Battiste aber wunderte sich und fragte sich zum hundertsten Mal, wer dieses kecke Fräulein war. Sie kannte ihn, auch einige der anderen Herren und Damen, sprach und bewegte sich wie ein Edelfräulein - und hatte Schwielen an den Händen wie eine Stallmagd!
Er gesellte sich zu der Kaufmannstochter, die er seit einiger Zeit im Gefolge der Fürstin gesehen hatte, und nach einigen höflichen Worten fragte er: »Kennt Ihr die weißgekleidete Dame, mein Fräulein?«
Violetta schüttelte den Kopf und seufzte neiderfüllt.
»Nein, ich zerbreche mir den Kopf über sie. Manchmal glaube ich, sie zu kennen, aber es will mir nicht einfallen, woher. Ich wünschte, ich könnte tanzen wie sie!«
»Ich bin sicher, Ihr könnt es ebenso gut«, erwiderte Battiste galant und bot ihr seine Hand, die sie erstaunt und dankbar annahm.

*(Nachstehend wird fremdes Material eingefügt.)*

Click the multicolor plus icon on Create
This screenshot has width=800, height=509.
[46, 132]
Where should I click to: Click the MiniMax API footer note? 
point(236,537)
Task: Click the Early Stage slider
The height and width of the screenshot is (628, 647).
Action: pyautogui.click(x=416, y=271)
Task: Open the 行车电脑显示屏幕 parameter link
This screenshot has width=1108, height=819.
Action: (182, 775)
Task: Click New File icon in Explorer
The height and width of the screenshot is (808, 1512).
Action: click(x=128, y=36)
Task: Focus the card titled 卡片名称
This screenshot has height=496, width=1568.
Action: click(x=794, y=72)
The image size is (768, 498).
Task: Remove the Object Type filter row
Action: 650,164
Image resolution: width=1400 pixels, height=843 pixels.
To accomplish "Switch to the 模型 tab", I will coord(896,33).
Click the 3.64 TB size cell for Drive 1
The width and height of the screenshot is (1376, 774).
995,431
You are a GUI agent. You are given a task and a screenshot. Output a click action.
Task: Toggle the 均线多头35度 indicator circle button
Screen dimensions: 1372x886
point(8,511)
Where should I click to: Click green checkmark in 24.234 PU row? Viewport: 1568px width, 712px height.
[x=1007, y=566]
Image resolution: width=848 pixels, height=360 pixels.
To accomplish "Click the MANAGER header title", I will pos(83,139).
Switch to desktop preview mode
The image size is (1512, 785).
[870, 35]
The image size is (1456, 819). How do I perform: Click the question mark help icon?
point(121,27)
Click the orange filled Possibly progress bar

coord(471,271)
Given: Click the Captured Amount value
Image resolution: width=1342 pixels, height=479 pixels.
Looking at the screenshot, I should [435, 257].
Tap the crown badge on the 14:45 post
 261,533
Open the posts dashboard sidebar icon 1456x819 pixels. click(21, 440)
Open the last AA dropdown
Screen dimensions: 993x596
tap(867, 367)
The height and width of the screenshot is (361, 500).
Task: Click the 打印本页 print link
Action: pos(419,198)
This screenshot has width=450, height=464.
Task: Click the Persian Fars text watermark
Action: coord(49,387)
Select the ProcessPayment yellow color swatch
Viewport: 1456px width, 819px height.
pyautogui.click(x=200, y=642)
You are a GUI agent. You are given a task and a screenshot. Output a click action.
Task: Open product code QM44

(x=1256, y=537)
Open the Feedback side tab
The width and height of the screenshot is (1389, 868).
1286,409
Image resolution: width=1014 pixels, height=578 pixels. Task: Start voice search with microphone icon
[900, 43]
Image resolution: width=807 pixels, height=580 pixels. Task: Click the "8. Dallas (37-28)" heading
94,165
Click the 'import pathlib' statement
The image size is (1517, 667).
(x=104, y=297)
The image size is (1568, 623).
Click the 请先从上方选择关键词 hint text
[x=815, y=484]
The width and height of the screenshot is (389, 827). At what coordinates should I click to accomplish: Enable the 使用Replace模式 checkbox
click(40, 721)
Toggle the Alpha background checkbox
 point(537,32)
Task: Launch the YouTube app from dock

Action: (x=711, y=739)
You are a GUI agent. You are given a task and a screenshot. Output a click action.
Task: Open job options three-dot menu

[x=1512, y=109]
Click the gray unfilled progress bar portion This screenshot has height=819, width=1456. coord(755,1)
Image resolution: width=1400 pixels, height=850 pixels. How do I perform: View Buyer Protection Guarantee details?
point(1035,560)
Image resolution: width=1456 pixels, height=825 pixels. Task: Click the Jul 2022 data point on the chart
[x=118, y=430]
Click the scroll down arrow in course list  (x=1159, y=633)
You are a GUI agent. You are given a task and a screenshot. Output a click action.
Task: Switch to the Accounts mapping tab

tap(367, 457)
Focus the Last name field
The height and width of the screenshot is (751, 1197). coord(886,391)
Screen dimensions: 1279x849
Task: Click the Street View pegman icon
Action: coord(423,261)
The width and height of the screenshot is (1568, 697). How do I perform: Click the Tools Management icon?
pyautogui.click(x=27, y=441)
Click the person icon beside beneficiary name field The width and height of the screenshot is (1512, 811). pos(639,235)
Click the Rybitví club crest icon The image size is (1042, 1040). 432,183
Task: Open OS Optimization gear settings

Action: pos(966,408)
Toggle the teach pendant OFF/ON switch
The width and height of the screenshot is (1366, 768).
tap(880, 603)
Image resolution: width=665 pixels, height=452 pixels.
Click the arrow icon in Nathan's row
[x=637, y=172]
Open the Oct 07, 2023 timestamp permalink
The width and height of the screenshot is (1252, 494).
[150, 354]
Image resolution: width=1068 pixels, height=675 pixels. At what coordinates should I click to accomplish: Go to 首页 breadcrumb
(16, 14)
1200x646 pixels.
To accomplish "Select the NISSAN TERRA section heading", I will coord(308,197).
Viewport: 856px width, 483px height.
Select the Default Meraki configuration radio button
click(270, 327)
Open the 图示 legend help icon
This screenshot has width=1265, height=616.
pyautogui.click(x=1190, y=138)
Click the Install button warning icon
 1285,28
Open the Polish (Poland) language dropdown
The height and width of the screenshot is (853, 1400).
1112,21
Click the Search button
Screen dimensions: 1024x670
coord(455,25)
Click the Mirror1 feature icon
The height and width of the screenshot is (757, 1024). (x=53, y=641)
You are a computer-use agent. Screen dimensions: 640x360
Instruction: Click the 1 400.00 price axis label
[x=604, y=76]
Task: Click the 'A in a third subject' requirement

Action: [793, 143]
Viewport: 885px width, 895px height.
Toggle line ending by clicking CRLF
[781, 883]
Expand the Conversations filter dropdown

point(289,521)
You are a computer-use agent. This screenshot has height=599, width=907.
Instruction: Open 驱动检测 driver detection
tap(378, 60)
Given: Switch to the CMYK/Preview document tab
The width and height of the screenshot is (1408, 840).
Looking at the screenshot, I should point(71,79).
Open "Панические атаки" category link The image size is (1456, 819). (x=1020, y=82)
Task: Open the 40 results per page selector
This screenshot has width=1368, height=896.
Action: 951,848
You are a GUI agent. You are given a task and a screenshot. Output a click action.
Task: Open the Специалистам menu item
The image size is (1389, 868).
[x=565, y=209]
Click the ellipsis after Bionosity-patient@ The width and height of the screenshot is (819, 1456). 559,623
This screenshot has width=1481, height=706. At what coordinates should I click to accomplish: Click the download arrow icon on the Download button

Die Nacht war weit fortgeschritten und in das Brausen der Menge mischte sich einen tiefer, drohender Unterton. Einige ältere Herren hatten Donovan schon geraten, den Tanz zu beenden. Die tiefsten Stunden der letzten Nacht nahten, die Hohe Zeit der Dunklen Götter. Bald war es nicht mehr möglich, die vornehmen Damen sicher nach Hause zu bringen.